Journal of Engineering and Applied Sciences

Year: 2014
Volume: 9
Issue: 10
Page No. 441 - 446

A Study on How to Improve the Performance of k-mean Data Mining Algorithm in a Parallel Environment

Authors : R.P.T.H. Gunasekara, M.C. Wijegunasekara and N.G.J. Dias

Abstract: The k-mean algorithm is widely used clustering algorithm for large datasets. But, there are limitations when k-mean is used for very large datasets. This study is carried out to enhance the performance of the k-mean data-mining algorithm by using parallel programming methodologies.
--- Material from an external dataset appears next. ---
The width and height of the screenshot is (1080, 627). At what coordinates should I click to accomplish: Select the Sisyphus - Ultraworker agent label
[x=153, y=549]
In this research, mainly two methods of parallelizing k-mean clustering algorithm were compared. They were k-mean clustering on parallel and non-parallel execution in WEKA and k-mean clustering on constructed program using Message Passing Interface (MPI) for parallel k-mean algorithm. Firstly, the cluster building ability of WEKA parallel over non-parallel WEKA for very large datasets was investigated. To identify the performance of parallelizing, the number of machines connected to the WEKA parallel was varied and performances were analyzed for several k values using k-mean algorithm for each setup. The experiment was done on three real electricity consumption data consists of 80,000, 50,000 and 30,000 data entries and with 65 attributes. It was identified that there is a significant improvement in performance of the WEKA parallel. Further WEKA parallel can be applied to very large datasets which were failed to work with WEKA. Secondly, the k-mean algorithm was implemented in C programming language and its performance with non-parallel WEKA was compared. According to that the time taken to build clusters was almost similar for small datasets.

How to cite this article:

R.P.T.H. Gunasekara, M.C. Wijegunasekara and N.G.J. Dias, 2014. A Study on How to Improve the Performance of k-mean Data Mining Algorithm in a Parallel Environment. Journal of Engineering and Applied Sciences, 9: 441-446.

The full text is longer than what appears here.